● Text shown:
Benjamin Zablocki (January 19, 1941 – April 6, 2020) was an American professor of sociology at Rutgers University where he taught sociology of religion and social psychology. He published widely on the subject of charismatic religious movements, cults, and brainwashing.

Early life and education 
Born in Brooklyn, New York, Zablocki received his B.A. in mathematics from Columbia University in 1962 and his Ph.D. in social relations from the Johns Hopkins University in 1967, where he studied with James S. Coleman.

Career 
Zablocki was the Sociology department chair at Rutgers University. He published widely on the sociology of religion.

● Given material:
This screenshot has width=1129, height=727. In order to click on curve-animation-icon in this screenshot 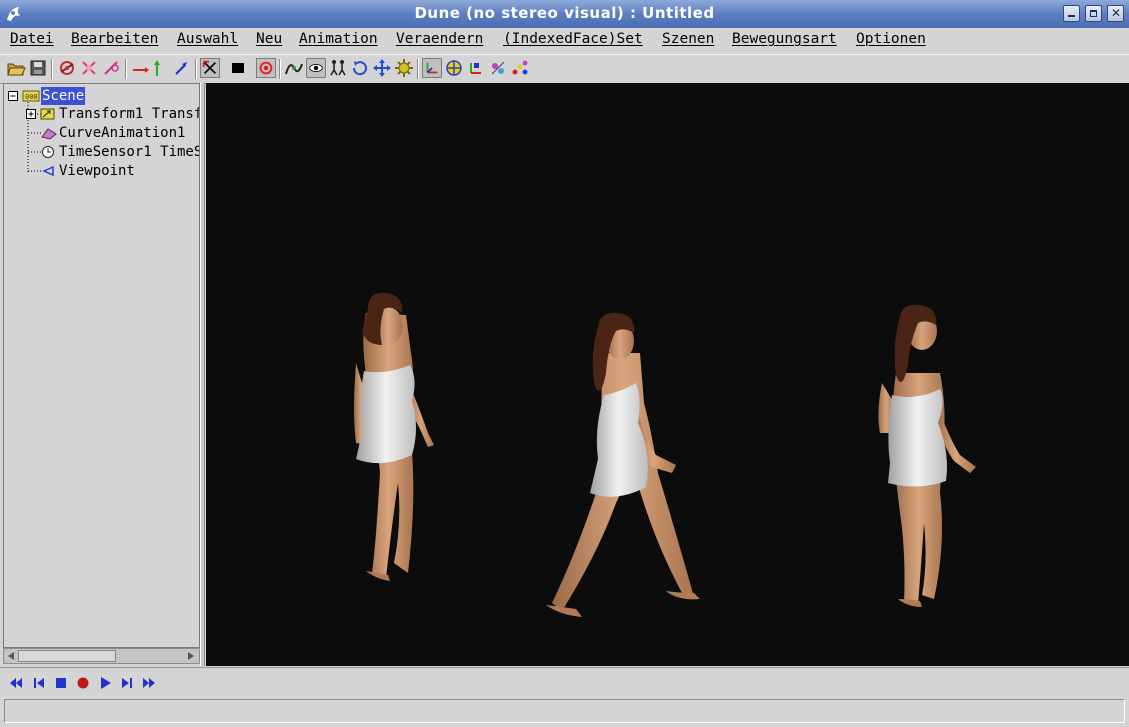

● List of tasks:
a - Please revise the Zablocki biography, starting at the words "Benjamin Zablocki (January" and stopping after "sociology of religion.", with "Brooklyn" changed to "Queens".
b - Name every university mentioned in the Zablocki biography.

● Task solutions:
a -
Benjamin Zablocki (January 19, 1941 – April 6, 2020) was an American professor of sociology at Rutgers University where he taught sociology of religion and social psychology. He published widely on the subject of charismatic religious movements, cults, and brainwashing.

Early life and education 
Born in Queens, New York, Zablocki received his B.A. in mathematics from Columbia University in 1962 and his Ph.D. in social relations from the Johns Hopkins University in 1967, where he studied with James S. Coleman.

Career 
Zablocki was the Sociology department chair at Rutgers University. He published widely on the sociology of religion.

b - Rutgers University, Columbia University, Johns Hopkins University